I was shocked when I learned that my phone was infected by QuaDream. I had no idea tat they were targeting me. I work for a human rights NGO and I have been involved in several campaigns to denounce the abuses of authoritarian regimes. I fear that they have accessed my personal and professional data, and that they have compromised my contacts and sources.

Citizen Lab also detected QuaDream servers operated from Bulgaria, Czech Republic, Hungary, Ghana, Israel, Mexico, Romania, Singapore, United Arab Emirates (UAE) and Uzbekistan. These countries could be potential or current customers of QuaDream, which sells its Reign platform to governments for law enforcement purposes. Media reports indicate that QuaDream sold its products to Singapore, Saudi Arabia, Mexico and Ghana, and offered its services to Indonesia and Morocco.

What Is the Link Between QuaDream and InReach?

QuaDream had a partnership with a Cypriot company called InReach, with which it is currently in legal dispute. The two companies accused each other of fraud, theft of intellectual property and breach of contract. Several key people associated with both companies have previous links with another surveillance provider, Verint, as well as with Israeli intelligence agencies.

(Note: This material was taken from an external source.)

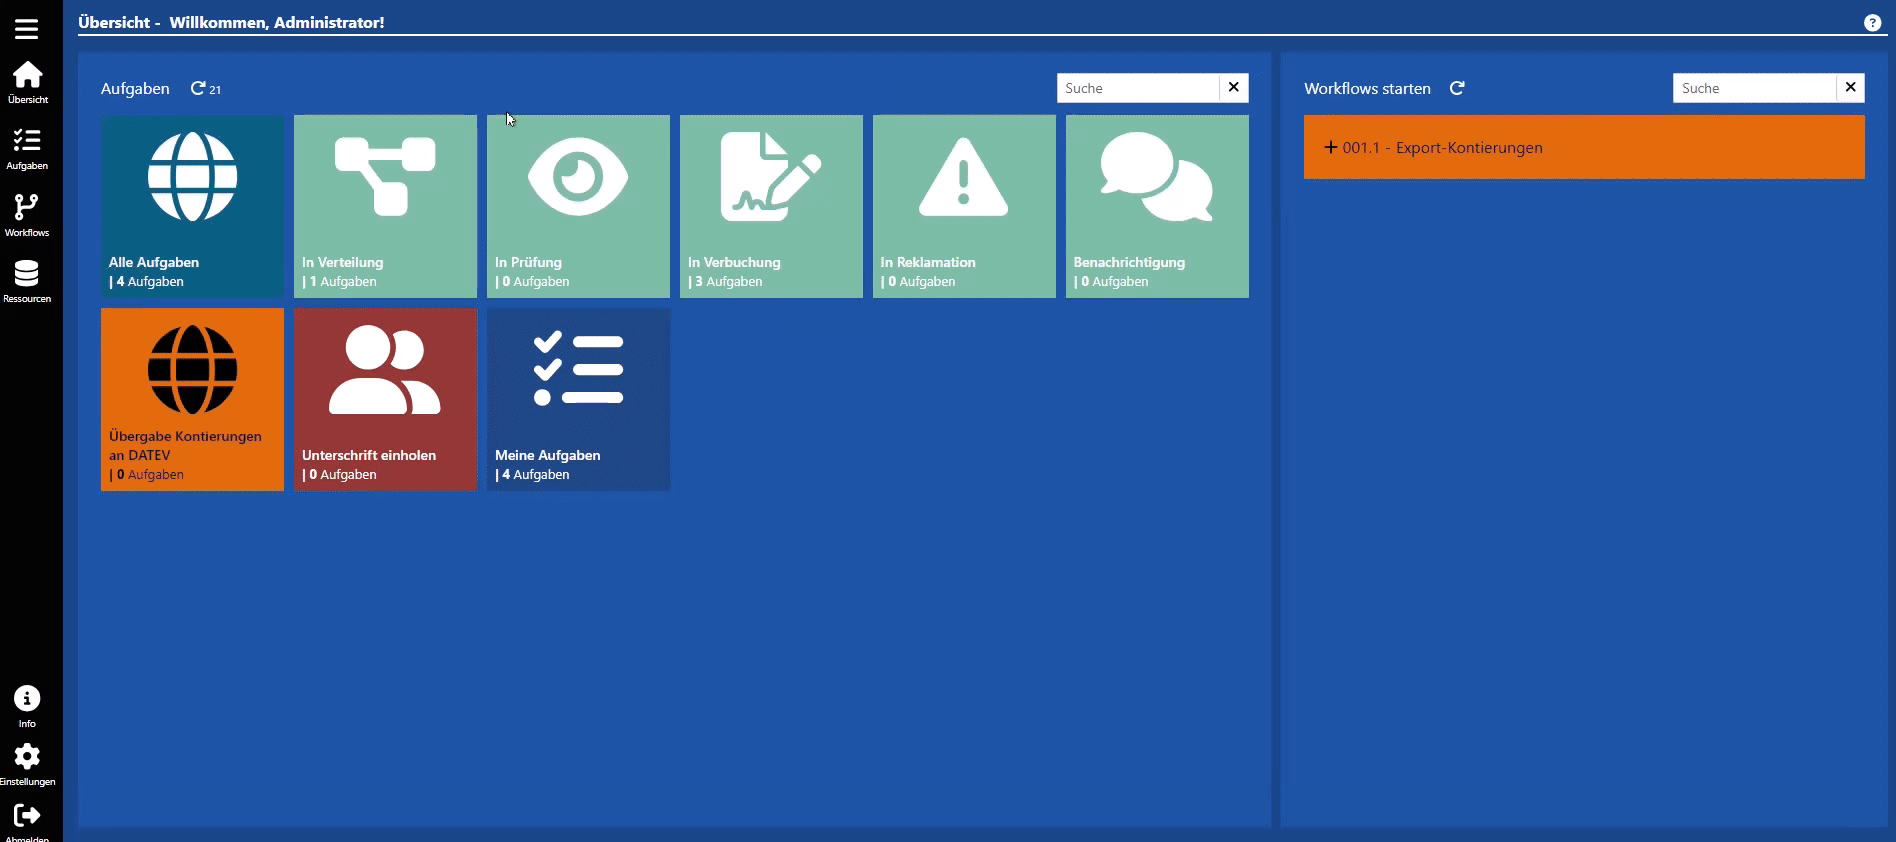Start the 001.1 Export-Kontierungen workflow
The image size is (1896, 842).
tap(1583, 147)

Microsoft and Citizen Lab shared information about QuaDream with their customers, industry partners and the public, to improve the collective knowledge of how PSOAs (private sector offensive actors) operate and how they facilitate the targeting and exploitation of civil society. Microsoft calls for stricter regulation of PSOAs and increased protection of human rights in cyberspace.

Conclusion

QuaDream is a new spyware vendor that poses a serious threat to civil society. Its spyware, named Reign, uses zero-click exploits to infiltrate the mobile devices of civil society victims. QuaDream has sold its products to several governments, some of which have a poor record of human rights. QuaDream is also involved in a legal dispute with another company, InReach, over the ownership of the spyware technology. The international community should be aware of the dangers of QuaDream and other PSOAs, and take action to prevent their abuse.